__Problem__
Copy out each of the rows below word for word, leaving out the pictures.
--- Entries ---
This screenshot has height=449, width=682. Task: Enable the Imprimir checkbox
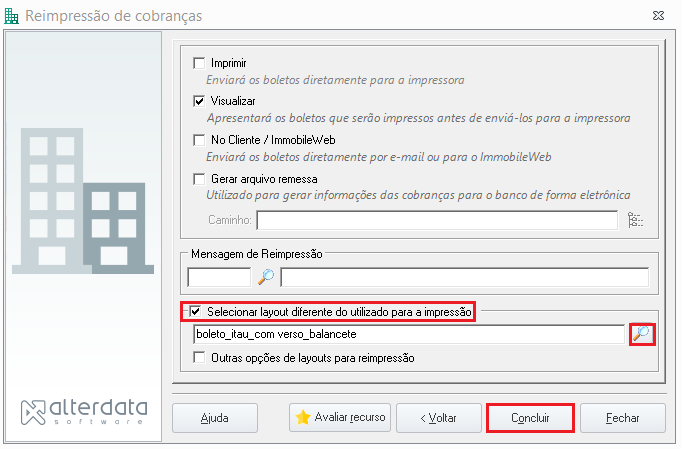pyautogui.click(x=199, y=63)
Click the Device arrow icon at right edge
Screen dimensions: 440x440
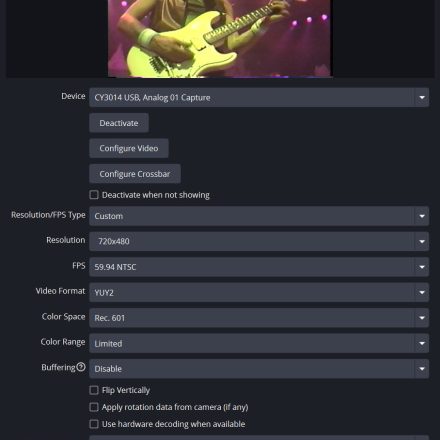(422, 97)
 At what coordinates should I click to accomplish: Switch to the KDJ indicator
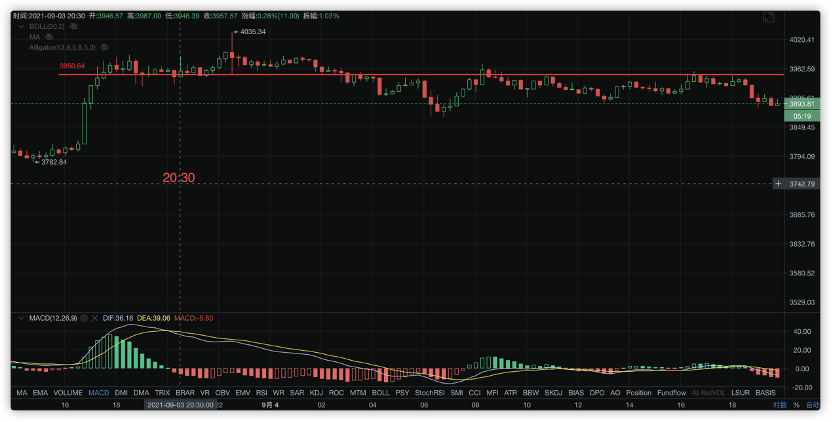pos(316,393)
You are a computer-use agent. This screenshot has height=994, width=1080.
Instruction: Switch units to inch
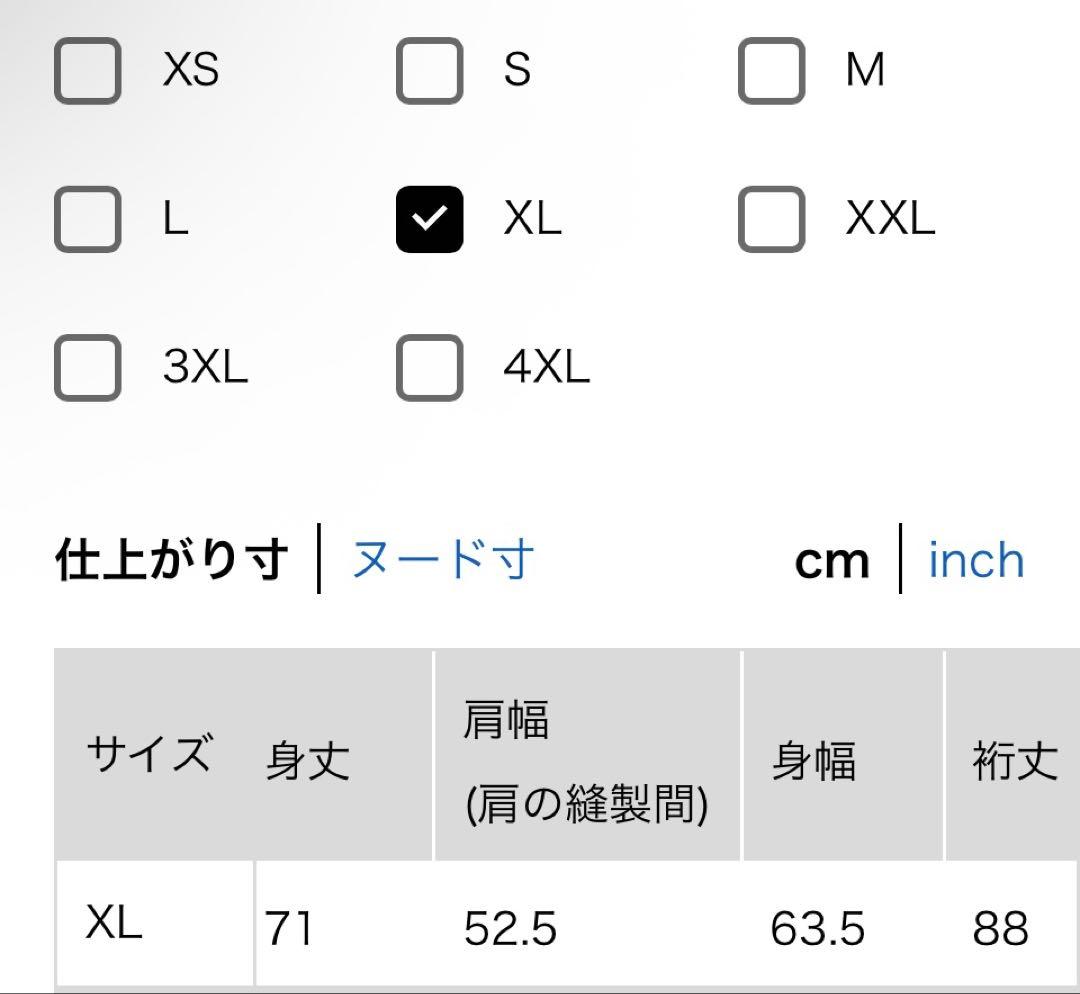tap(977, 559)
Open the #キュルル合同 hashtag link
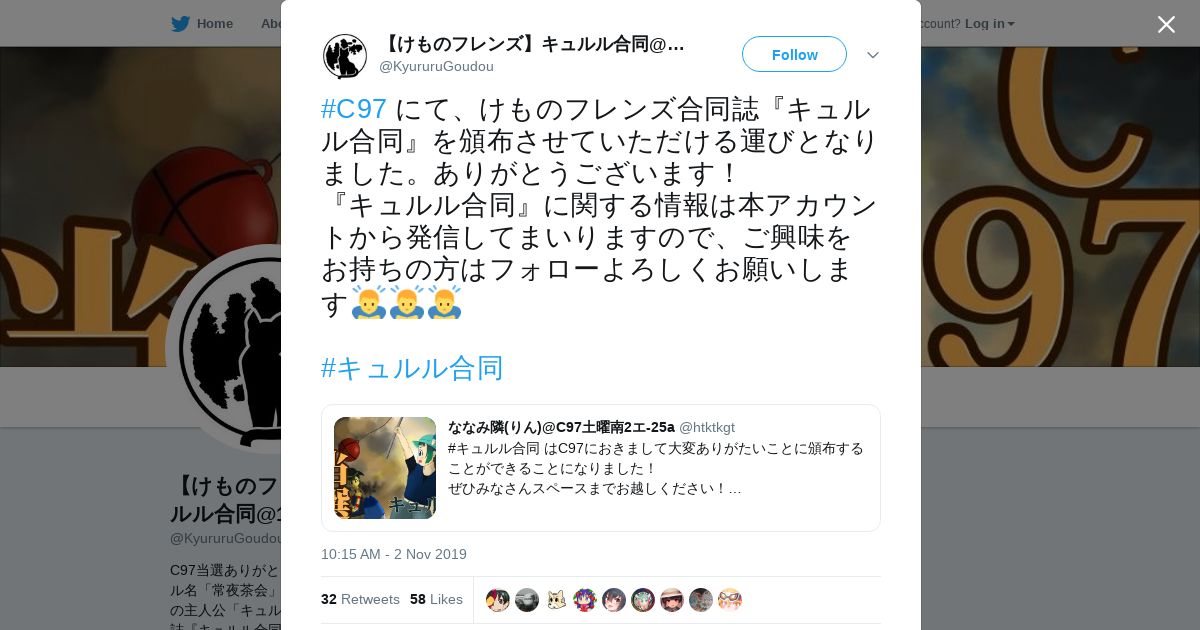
---
__Complete output__
This screenshot has height=449, width=682. Task: Enable the Imprimir checkbox
pyautogui.click(x=199, y=63)
Click the Device arrow icon at right edge
Screen dimensions: 440x440
(422, 97)
 At what coordinates should I click to accomplish: Switch to the KDJ indicator
pos(316,393)
You are a computer-use agent. This screenshot has height=994, width=1080.
Instruction: Switch units to inch
tap(977, 559)
Open the #キュルル合同 hashtag link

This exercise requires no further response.